GAME was a hefty beast. With two major High Street brands, over 600 UK stores, almost 6,000 employees-cum-hardcore gamers, no wonder it was looked at with both awe and scorn.
It used to be easy to think GAME was the be all and end all for the specialist market. Given the scope of its influence, at times it was.
So the new post-administration outfit – leaner, stable, and likely hungrier under new CEO Martyn Gibbs – has the potential to contribute to a healthier market.
We’ve already seen, in the moments when GAME was out for the count, how Tesco, Blockbuster and others looked to fill the void.
For them, a rival’s moment of weakness offered a brief opportunity. No wonder they went for it.
I imagine more opportunities will be present as the new GAME finds its feet and comes to terms with its focused scope. Tesco, for one, is very keen to establish better ways of working with publishers.
There are things a dedicated retail High Street specialist can do that others cannot, whether that’s pre-owned, in-store knowledge or rewards and bundles. Things like that, plus renewed relations with suppliers, might always give GAME an edge. But maybe not the scale to keep its rivals in the shade all the time.

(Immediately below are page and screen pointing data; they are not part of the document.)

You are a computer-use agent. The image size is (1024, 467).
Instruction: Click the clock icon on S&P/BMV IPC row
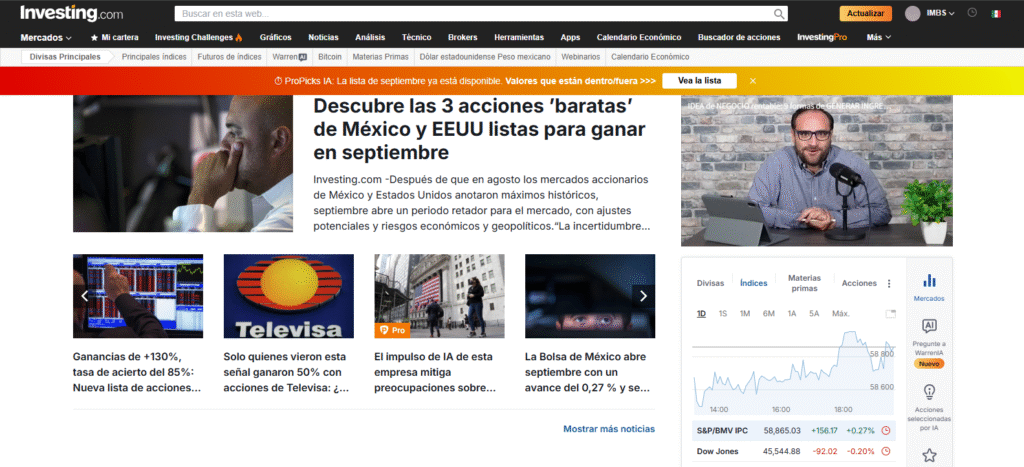point(885,430)
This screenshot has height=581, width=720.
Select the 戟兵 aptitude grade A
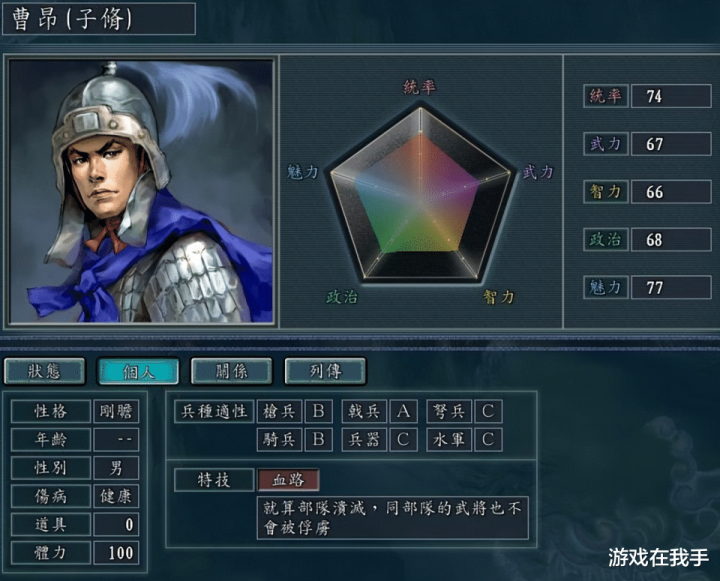[x=404, y=411]
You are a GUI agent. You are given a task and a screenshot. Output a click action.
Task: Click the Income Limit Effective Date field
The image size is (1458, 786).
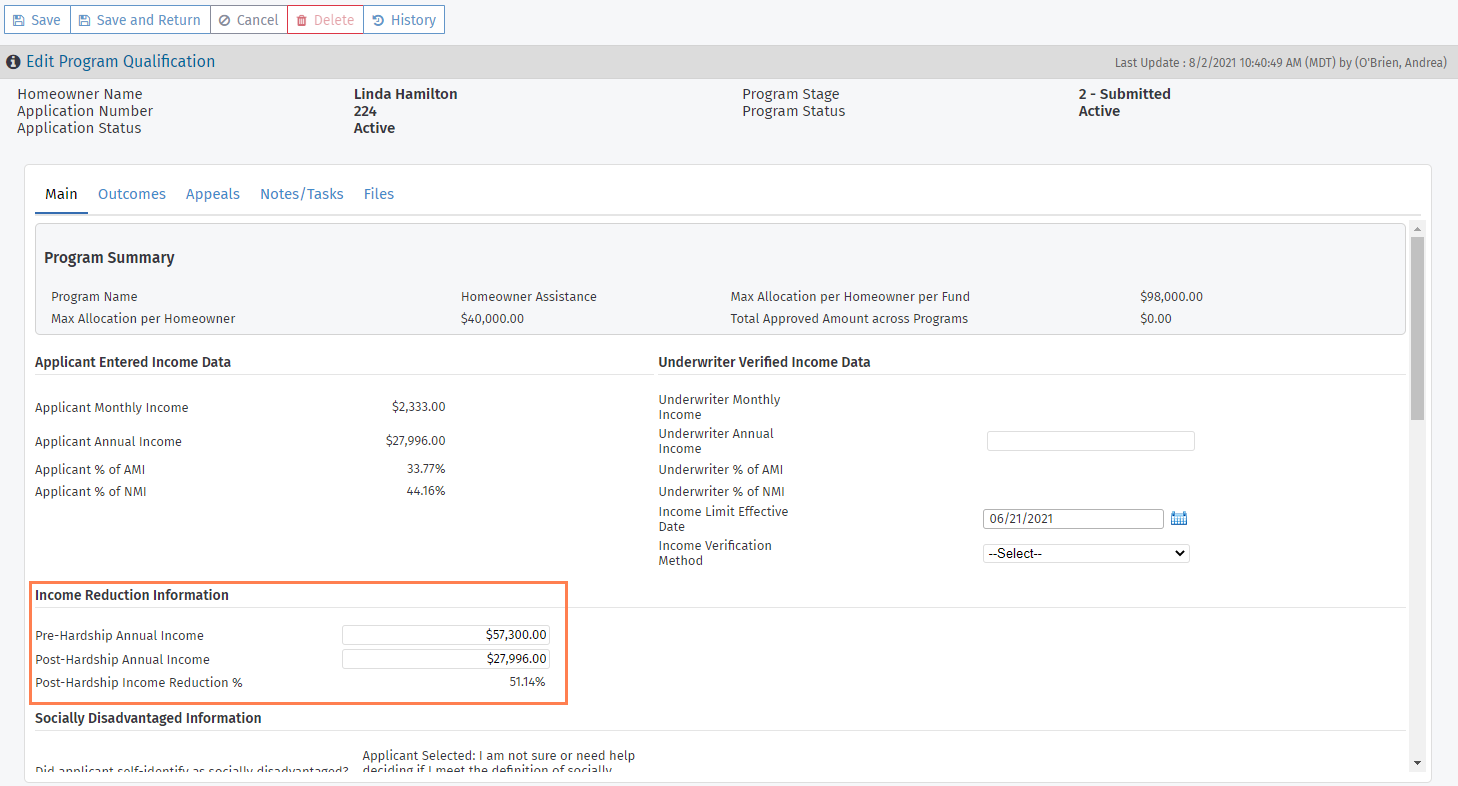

RETURNING GIBBS IS THE SECRET WEAPON
The new-look version of GAME has already hit the ground running with a smart decision: hiring Martyn Gibbs as CEO.
At a time when his contemporaries have come to this world from elsewhere, Gibbs is one of our own.
Anyone that has met or spoken to him appreciates his understanding of not just the market and the business generally, but also his stores and staff. He bleeds games retail. He isn’t short of ideas. Opportunities like GAMEfest came from him.
But the biggest statement of intent here is that Martyn is best known as having run Gamestation back when Gamestation was known as the ultimate specialist.
Throughout the GAME saga we’ve regularly said that games publishers relish the chance to get a more specialised specialist.
If Martyn’s appointment is a sign of things to come, looks like publishers are getting their wish.